Gwenchana. Terimakasih sudah mengkhawatirkanku, tapi aku yakin tidak akan ada apa-apa.”

Minho hanya terdiam. Aku menggenggam tangannya yang berada di samping kepalaku dan mendorongnya perlahan agar aku bisa terbebas dan meninggalkannya terpaku disana.

* * *

-Author POV-

Seperti biasa, aku sore ini bekerja di café hingga malam hari nanti. Tak begitu banyak tamu yang datang sore ini. Sehingga para staff mempunyai waktu untuk beristirahat sejenak. Habin yang sedang membersihkan meja menoleh kearah pintu masuk karena suara gemerincing dari lonceng yang dipasang disana berbunyi.

“Selamat datang! Ah, Jonghyun?” Pria familiar dengan tinggi rata-rata berada di pintu masuk saat ini.

Mwo?? Habin, apa yang kau lakukan disini? Tunggu… kau bekerja disini?”

Jonghyun menghampiri Habin dan memilih untuk duduk di meja yang baru saja selesai Habin bersihkan. Ia menatap Habin dengan posisi menopang dagu dengan punggung telapak tangannya dan siku yang digunakan sebagai tumpuan diatas meja.

 “Habin, kau bekerja disini?” Jonghyun mengulang pertanyaannya.

Ne, kau ingin memesan apa Jonghyun?” tanya Habin langsung to the point.

“Buru-buru sekali, ck. Aku ingin menu spesial hari ini.”

Mata yang membentuk puppy-eyes berbinar dan senyuman lebar terukir diwajah Jonghyun saat mengatakan pesanan kepada Habin. Habin mengeluarkan buku catatan dan menggerakkan pulpen diatas kertasnya mencatat pesanan Jonghyun.
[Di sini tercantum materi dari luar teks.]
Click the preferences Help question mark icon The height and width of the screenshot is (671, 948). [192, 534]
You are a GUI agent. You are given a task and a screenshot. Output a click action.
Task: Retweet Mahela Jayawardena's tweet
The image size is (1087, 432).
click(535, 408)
“Hmm, apa ada tambahan lain?” tanya Habin memastikan.

“Sepertinya tidak.”

Habin menarik kertas yang baru saja kutuliskan pesanan sehingga terpisah dari cangkangnya.

“Baiklah, tunggu sebentar ya.”

Habin pergi ke dapur untuk memberikan lembar pesanan pada koki disana. Beberapa staff melihatnya dengan senyuman jahil. Habin menatap mereka heran.

“Habin, apa dia itu tamu spesial?” goda salah seorang staff. Muka Habin perlahan memerah.

“Ti–tidak, kami hanya berteman biasa.” Habin segera berjalan menjauhi dapur sebelum mereka semakin menggodanya.

“Mereka berpikir terlalu jauh,” pikir Habin.

* * *

-Habin POV-

Aku kembali ke meja Jonghyun dengan membawa menu spesial hari ini sesuai dengan pesanannya diatas nampan.

“Menu spesial hari ini, salmon panggang dengan taburan jagung manis juga blue ocean dengan campuran carnberry serta perasan lemon. Silahkan menikmati~”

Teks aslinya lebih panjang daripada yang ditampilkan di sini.